Then she turned her attention to her new club situation at home.

“In this world and in soccer, you have to be able to compartmentalize and that’s exactly what I did at the time,” Williams said. “I was with the national team, so I focused on the national team. And now that that camp is over, I put all my energy into Gotham.”

Gotham is in the middle of a strategic rebuild, with a roster full of talent that underachieved in 2022. Despite finishing last in the NWSL standings last season, the club believes in its potential. So much so that the front office made a number of aggressive trades this offseason, including for Williams, a two-time NWSL champion and the 2016 NWSL MVP.

Williams described Gotham’s communication after the trade as “top-notch.” She said the club helped her immensely with the logistics of moving to New Jersey without much time to plan.

“That’s what I think any player would want,” she said. “Soccer is a business, I completely understand that, but there’s definitely a human side to things and Gotham so far has gone above and beyond to not only get Lynn the soccer player, but Lynn the human here as well.

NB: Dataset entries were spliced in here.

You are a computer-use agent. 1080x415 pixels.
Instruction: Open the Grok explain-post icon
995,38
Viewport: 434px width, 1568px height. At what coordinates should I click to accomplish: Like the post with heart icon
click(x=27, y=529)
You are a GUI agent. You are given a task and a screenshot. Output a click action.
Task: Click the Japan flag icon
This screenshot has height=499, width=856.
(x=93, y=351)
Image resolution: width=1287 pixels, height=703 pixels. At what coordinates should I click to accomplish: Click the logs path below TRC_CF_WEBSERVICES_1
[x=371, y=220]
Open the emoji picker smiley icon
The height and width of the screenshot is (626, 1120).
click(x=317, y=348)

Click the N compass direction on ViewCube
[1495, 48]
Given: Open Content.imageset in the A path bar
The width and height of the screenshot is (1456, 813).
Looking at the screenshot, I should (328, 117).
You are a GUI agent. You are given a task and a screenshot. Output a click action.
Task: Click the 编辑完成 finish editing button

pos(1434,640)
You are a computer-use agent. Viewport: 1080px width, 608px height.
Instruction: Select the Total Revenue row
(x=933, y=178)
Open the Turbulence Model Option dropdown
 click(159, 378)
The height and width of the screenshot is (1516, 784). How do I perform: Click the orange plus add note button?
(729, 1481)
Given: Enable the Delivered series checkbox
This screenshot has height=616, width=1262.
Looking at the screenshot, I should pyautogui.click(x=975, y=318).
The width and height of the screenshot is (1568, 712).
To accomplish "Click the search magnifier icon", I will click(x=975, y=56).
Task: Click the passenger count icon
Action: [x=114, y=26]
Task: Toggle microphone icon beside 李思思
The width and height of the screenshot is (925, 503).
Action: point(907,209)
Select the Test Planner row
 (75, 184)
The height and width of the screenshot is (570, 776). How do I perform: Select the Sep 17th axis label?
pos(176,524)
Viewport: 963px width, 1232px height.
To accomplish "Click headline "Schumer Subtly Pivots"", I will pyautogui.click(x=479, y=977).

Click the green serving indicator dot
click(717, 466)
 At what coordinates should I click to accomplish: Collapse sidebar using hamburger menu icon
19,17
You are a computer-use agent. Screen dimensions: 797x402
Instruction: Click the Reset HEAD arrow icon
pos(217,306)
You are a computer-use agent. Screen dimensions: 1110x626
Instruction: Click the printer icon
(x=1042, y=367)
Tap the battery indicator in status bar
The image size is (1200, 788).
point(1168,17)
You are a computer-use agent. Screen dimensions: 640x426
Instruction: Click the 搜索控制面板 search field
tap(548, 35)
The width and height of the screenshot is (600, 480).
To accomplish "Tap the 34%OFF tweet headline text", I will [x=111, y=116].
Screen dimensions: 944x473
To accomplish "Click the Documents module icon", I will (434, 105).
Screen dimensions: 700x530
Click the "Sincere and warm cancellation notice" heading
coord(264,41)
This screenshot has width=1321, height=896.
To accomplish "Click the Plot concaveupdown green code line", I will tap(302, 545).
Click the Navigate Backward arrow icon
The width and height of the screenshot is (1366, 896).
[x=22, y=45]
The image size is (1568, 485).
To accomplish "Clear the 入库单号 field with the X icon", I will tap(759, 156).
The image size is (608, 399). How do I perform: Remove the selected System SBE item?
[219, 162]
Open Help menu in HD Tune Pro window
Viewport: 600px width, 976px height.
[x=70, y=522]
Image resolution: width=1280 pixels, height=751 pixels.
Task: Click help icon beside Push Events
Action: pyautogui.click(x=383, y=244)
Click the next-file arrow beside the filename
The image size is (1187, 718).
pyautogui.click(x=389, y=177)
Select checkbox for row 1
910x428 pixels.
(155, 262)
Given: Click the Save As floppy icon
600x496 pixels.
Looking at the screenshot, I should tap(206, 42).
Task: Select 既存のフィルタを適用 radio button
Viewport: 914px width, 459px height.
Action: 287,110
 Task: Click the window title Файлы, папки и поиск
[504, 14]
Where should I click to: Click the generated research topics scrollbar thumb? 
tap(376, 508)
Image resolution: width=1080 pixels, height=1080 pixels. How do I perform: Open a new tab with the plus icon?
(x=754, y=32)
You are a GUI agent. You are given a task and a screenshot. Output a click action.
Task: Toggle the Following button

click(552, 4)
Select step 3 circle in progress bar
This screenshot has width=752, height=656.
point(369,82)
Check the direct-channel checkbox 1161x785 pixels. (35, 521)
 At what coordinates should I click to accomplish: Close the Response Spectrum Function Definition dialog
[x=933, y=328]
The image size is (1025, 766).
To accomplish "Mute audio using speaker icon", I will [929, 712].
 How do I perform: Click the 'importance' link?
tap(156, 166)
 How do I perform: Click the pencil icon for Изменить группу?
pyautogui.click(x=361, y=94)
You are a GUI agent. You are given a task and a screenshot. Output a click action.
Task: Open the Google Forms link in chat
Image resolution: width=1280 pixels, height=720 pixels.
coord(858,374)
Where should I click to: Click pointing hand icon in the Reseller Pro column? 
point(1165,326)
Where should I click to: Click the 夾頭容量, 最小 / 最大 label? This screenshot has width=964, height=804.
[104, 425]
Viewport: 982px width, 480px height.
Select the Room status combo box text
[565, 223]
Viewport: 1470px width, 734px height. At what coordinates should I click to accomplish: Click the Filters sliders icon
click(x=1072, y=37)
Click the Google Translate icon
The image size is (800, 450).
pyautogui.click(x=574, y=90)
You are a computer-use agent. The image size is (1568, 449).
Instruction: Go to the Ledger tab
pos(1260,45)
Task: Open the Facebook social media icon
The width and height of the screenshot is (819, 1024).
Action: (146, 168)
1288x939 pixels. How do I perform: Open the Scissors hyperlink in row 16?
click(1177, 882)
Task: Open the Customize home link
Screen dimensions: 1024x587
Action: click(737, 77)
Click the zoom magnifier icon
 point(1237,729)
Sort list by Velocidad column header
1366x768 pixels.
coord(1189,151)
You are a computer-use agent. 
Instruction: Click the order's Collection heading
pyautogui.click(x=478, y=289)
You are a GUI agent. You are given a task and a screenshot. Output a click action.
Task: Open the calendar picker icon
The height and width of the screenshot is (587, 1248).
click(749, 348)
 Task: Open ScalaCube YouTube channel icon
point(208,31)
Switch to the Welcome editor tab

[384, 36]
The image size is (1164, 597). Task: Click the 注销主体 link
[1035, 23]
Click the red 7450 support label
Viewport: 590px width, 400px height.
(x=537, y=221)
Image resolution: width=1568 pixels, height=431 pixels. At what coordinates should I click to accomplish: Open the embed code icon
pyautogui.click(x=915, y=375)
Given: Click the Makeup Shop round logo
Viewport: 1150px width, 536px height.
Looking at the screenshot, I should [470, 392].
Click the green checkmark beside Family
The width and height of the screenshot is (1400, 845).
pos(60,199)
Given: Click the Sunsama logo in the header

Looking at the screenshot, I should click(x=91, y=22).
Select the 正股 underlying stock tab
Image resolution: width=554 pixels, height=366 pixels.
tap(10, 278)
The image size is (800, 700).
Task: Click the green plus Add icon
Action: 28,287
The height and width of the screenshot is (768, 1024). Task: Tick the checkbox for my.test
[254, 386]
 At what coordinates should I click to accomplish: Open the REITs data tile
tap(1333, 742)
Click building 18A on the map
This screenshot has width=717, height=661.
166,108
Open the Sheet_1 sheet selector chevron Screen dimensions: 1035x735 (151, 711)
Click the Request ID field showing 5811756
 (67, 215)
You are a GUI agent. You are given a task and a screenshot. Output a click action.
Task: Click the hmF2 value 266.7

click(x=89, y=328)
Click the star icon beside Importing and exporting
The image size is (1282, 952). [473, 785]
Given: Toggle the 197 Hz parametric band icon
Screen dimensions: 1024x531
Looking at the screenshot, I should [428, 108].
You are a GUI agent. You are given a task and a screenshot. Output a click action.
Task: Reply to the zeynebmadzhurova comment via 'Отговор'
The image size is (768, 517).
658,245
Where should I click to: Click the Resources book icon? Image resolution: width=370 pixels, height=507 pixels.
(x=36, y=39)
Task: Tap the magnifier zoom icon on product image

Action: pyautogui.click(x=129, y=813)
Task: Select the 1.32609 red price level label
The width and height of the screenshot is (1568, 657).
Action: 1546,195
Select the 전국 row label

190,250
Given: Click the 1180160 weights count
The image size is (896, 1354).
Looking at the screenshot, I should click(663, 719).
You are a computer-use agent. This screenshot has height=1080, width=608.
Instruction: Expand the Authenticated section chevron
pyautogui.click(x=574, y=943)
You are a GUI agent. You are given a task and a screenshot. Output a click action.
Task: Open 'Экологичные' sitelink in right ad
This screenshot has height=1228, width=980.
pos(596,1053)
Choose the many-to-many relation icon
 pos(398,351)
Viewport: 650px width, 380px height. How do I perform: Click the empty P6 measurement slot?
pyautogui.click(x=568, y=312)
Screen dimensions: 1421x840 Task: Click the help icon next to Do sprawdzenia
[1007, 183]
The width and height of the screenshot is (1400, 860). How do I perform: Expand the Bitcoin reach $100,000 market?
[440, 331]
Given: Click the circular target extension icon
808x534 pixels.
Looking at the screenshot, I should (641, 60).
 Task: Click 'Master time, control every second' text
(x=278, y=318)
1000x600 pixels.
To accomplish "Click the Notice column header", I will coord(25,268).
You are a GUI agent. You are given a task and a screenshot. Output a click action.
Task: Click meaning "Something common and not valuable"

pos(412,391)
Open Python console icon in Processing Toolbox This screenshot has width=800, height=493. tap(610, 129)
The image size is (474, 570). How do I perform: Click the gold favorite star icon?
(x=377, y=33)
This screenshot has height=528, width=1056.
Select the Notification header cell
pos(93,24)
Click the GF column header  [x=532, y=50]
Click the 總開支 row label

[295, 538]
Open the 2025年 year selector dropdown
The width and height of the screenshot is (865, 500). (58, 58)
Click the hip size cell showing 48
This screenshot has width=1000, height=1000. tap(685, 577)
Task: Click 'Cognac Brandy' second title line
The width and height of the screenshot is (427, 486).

And I think that we’re building something really special here.”

The warm welcome is warranted. Williams brings a winning standard — she notes that she’s never missed the NWSL playoffs in her career — and an understanding of the kind of environment necessary to bring out the best of a team on the field. Gotham wants to play a high-press style of soccer, with players winning the ball back quickly and putting opponents on their heels. It’s just the style at which Williams has long excelled.

“I think I will always have an edge to me,” she said when asked whether she has something to prove in 2023. “I think that that’s just how I play, how I have grown up. I think that for my whole career, I’ve always been overseen a bit, and I don’t know if that plays a part in it, but I think I will continue to have that.”

As she joins a team looking for a competitive edge, Williams thinks it’s a perfect fit.

“After the shock, the initial shock wore off, I was able to just take a step back and say, you know what, I actually think this is going to be a good thing,” she said.

With a club career that has taken her from Western New York to North Carolina to Kansas City and now to New Jersey, Williams prides herself on being able to stay even-keeled off the pitch.

“You just have to find something that’s yours that you can keep consistent in your life,” she said. “And for me, that’s stuff that’s outside of soccer. So as long as that’s going well, then you can get comfortable with being uncomfortable in the soccer world.”

In the soccer world, Gotham isn’t shying away from big expectations: The goal is still championship or bust. With the additions of Yazmeen Ryan, Kelley O’Hara and Abby Smith, among others, last year’s basement dwellers believe they’re ready to take the next step and see out the original vision that general manager Yael Averbuch West introduced last offseason.

For Williams, it all begins with taking care of the human element first.

“At the end of the day, you want to be somewhere where a team wants you,” she said. “And I want to be at Gotham because they want me.”

Claire Watkins is a Staff Writer at Just Women’s Sports. Follow her on Twitter @ScoutRipley.

Chicago Sky Shows Early Promise in WNBA Preseason Play

Chicago's Angel Reese reacts to a play during a 2025 WNBA preseason game.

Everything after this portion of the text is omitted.